My 1200th post. I have been hoping to make it a worthwhile post.

Good question, something which most people from "Old World" countries with a long established history, who were part of the dominant native ethnic group, usually take for granted.

In the past, I would put ethnicity over nationality.

The reason : It was from personal experience when I was originally a national of a large and populous South East Asian country where people of my ethnicity were migrants from afar.

Frustrations, anger, helplessness, bewilderment

Many of those of my ethnicity, compared to the natives, had done well economically. However, we (people of my ethnicity) were not assimilated with the rest of the country. Our skin colour, culture and tradition, as well as the natives' perception of our financial situation in general, made us an easily identifiable minority and a historical scapegoat for all sorts of frustrations and fault-findings.

We were unofficially barred from politics, government, civil service, the police and the military. Our protection come not from the law but from paying protection money to native politicans, government officials, military officers, the police and local headmen.

Despite many being locally-born of the Nth generation of original migrants, and not even being able to write or even speak the traditional language of our ethnic group (and legally barred from having such schools), and having to adopt names in the official language, our official identification documents still marked our origins clearly, and we were treated differently.
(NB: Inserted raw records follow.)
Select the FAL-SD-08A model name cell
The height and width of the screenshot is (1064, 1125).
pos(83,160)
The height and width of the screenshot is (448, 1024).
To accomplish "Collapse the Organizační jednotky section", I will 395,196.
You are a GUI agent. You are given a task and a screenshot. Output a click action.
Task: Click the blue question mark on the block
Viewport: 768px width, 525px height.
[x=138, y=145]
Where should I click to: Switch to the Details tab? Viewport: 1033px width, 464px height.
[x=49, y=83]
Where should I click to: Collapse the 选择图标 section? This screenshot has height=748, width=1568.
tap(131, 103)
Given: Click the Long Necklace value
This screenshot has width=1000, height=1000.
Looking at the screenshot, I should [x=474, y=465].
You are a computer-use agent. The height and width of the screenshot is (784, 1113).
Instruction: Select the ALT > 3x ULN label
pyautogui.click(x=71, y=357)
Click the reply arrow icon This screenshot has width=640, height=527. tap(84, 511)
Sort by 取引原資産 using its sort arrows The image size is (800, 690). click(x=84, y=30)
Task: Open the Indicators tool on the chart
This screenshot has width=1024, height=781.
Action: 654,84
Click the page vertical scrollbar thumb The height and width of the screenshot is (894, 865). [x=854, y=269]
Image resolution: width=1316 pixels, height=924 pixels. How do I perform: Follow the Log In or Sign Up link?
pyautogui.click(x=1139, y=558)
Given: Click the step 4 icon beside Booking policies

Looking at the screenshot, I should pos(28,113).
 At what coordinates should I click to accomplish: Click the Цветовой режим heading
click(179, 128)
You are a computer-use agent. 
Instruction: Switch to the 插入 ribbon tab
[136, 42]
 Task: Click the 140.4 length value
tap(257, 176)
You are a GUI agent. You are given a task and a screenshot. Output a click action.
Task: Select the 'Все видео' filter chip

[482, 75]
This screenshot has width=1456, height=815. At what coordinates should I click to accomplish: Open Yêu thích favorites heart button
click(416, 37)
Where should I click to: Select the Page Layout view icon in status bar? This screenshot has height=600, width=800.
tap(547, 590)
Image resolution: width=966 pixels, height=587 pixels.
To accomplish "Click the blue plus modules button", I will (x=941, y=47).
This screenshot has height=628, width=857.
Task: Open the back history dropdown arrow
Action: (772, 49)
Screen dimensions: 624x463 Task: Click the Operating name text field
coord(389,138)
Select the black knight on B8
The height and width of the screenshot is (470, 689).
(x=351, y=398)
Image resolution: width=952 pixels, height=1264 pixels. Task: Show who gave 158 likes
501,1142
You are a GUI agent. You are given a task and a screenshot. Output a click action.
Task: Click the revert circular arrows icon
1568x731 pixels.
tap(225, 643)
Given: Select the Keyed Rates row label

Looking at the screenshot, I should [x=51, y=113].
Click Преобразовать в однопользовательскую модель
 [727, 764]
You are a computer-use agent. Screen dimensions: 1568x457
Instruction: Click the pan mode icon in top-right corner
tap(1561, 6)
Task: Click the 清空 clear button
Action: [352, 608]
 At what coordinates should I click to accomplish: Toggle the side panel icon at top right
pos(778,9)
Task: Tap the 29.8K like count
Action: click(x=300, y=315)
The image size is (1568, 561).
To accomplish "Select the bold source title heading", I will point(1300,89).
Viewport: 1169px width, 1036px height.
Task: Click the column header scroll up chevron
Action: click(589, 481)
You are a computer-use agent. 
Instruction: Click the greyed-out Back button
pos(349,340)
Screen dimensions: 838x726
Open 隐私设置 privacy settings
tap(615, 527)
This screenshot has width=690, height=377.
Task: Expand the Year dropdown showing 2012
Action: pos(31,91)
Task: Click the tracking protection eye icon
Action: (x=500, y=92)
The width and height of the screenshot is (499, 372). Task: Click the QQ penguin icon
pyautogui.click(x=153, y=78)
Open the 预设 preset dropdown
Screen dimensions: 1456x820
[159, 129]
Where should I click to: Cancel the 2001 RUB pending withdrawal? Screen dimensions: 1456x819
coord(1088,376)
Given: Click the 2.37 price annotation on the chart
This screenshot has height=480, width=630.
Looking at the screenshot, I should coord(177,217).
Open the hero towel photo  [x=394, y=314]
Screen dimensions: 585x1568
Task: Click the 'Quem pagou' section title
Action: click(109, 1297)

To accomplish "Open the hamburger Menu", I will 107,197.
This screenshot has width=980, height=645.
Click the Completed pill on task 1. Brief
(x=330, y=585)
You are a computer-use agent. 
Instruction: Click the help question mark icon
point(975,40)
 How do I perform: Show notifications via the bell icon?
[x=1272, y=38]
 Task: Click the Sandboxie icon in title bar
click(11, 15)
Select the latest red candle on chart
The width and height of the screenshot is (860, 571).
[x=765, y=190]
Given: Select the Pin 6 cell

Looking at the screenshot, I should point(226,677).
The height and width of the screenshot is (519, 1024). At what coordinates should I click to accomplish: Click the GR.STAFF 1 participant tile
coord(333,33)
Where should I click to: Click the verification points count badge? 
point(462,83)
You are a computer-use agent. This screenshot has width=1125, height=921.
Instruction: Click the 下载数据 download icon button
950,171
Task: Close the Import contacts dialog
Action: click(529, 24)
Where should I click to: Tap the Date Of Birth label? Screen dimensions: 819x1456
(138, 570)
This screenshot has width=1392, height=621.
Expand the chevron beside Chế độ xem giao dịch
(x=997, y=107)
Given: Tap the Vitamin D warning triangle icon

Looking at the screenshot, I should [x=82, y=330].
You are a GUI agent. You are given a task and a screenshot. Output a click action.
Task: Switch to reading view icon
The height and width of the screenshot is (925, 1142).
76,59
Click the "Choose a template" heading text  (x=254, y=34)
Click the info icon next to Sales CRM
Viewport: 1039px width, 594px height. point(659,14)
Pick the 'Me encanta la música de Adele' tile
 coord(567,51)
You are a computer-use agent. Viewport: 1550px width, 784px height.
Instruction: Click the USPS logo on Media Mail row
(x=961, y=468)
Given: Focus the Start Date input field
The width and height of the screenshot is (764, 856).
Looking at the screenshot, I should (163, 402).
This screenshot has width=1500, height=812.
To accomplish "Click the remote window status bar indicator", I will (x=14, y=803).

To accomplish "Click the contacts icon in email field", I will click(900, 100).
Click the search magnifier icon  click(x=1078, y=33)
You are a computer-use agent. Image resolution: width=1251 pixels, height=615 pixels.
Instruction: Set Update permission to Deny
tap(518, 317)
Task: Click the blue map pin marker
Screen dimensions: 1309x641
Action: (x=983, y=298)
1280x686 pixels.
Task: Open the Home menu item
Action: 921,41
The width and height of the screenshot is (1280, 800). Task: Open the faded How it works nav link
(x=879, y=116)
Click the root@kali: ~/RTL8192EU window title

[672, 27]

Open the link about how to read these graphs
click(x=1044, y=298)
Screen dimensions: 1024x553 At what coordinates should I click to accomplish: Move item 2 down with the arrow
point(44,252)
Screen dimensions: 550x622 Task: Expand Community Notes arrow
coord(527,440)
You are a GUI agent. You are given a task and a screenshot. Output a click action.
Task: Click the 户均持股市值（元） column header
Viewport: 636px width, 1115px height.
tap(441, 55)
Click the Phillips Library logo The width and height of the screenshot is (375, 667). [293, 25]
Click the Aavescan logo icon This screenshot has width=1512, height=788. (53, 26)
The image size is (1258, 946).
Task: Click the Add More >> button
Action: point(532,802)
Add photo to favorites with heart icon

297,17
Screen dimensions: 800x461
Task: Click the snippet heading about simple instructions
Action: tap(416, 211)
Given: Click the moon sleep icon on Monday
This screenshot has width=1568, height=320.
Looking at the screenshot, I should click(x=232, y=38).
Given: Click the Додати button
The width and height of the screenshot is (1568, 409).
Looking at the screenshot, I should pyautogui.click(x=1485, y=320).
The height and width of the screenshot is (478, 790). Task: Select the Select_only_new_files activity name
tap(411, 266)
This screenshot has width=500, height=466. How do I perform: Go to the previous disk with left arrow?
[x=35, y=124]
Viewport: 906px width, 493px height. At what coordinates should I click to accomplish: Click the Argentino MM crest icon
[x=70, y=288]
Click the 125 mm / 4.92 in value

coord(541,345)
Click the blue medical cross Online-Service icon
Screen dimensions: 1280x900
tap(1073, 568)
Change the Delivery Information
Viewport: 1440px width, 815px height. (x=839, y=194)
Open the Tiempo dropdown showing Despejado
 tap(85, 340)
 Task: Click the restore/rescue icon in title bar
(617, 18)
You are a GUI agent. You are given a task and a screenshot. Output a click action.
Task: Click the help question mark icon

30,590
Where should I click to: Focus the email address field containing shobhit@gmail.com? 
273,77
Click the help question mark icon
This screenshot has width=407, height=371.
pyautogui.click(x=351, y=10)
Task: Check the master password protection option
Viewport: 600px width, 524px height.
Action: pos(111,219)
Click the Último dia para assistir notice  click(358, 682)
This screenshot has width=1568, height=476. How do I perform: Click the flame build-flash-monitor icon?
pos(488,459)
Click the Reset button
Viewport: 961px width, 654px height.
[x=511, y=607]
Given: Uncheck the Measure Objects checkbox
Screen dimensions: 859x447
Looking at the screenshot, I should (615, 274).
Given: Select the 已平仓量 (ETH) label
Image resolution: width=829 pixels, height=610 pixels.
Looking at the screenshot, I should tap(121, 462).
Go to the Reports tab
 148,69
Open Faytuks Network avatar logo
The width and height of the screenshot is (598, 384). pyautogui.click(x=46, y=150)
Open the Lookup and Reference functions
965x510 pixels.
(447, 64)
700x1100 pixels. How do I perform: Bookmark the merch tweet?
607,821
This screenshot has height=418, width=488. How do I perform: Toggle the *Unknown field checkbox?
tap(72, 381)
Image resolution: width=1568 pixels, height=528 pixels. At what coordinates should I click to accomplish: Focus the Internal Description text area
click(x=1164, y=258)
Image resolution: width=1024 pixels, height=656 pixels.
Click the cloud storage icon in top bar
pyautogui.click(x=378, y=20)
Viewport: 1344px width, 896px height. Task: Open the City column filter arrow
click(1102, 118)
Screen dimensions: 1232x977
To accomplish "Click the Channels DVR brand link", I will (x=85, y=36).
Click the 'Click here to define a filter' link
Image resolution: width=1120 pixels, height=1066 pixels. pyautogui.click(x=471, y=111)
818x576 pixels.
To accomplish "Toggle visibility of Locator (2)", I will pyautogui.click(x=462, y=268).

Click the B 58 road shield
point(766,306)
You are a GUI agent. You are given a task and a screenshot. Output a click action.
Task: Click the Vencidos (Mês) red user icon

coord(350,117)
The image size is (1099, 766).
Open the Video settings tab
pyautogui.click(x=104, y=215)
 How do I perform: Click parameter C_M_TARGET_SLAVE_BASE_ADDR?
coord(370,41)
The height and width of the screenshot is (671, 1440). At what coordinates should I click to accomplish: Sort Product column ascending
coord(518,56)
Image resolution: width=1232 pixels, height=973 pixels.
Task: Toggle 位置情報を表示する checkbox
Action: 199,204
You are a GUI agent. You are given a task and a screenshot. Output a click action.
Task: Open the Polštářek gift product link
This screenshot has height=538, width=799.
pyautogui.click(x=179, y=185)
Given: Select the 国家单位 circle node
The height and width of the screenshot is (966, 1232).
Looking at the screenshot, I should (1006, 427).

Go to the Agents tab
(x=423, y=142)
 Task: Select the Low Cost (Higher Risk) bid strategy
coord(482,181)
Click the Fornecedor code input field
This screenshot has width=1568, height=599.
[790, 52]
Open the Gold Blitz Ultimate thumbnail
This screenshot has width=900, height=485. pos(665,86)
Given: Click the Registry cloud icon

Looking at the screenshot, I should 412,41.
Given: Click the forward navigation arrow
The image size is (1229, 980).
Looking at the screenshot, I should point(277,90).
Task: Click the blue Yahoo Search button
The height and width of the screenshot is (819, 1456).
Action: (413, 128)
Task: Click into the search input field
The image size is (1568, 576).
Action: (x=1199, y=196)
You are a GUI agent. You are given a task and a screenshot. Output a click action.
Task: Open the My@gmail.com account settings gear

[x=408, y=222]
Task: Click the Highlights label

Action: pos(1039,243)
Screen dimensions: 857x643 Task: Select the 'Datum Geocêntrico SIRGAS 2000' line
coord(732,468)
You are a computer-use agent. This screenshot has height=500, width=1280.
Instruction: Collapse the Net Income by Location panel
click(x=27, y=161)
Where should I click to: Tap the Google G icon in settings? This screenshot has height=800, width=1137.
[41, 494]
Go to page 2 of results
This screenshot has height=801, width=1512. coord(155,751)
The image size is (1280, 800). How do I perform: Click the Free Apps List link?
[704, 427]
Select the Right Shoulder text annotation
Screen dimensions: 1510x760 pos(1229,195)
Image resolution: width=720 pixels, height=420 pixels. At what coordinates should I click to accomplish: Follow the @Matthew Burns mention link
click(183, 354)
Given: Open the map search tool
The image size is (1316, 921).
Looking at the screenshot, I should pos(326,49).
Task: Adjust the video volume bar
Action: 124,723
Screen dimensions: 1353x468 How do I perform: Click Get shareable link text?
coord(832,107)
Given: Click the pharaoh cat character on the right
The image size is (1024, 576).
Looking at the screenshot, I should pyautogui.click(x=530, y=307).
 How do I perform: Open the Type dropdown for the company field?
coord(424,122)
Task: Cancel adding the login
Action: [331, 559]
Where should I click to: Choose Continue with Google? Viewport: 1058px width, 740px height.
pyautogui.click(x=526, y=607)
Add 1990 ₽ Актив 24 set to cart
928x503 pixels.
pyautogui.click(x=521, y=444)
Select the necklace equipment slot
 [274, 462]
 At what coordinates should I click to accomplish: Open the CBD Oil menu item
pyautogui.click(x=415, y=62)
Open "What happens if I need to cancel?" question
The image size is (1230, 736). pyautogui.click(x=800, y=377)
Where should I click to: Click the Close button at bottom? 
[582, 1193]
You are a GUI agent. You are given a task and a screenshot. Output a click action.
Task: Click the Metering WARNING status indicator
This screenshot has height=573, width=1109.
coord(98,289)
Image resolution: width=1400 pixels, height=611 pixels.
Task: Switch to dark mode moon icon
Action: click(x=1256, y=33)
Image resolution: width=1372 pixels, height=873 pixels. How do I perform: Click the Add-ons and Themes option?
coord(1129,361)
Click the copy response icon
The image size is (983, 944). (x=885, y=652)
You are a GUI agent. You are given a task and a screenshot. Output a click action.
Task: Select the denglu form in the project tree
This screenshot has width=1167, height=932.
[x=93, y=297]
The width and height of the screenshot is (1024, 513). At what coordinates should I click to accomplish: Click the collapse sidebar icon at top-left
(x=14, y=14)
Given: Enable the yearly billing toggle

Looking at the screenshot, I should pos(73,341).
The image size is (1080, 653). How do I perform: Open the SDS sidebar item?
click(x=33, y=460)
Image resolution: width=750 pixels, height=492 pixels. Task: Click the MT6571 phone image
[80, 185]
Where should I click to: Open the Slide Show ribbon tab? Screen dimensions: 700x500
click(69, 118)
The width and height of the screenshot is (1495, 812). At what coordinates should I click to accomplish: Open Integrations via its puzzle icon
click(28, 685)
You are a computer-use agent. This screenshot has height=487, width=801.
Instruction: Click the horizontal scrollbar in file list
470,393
At that time, I grew to understand of the restrictions being imposed on me because of my ethnicity. I could never be, and would never be, accepted as a full fledged national. Not all citizens have equal rights and treatment. Not all citizens are made to feel they belong. There are many places we cannot go.

As a child, I didn't fully understand it, but I thought that was how the world was like.
The rest of the country outside our small ethnic community is as alien to us as the America we see in TV from watching Hawaii-Five-O. We may breath the same air, but we don't live in the same world.


A New Start, A Fresh Hope

When my parents brought our family to Singapore because of my father's work - I was finally able learn properly the traditional language of my ethnicity, the culture and the works.

It was then that I decided nationality was just an accident of where one is born, but ethnicity is something one can never change and would be shameful to deny.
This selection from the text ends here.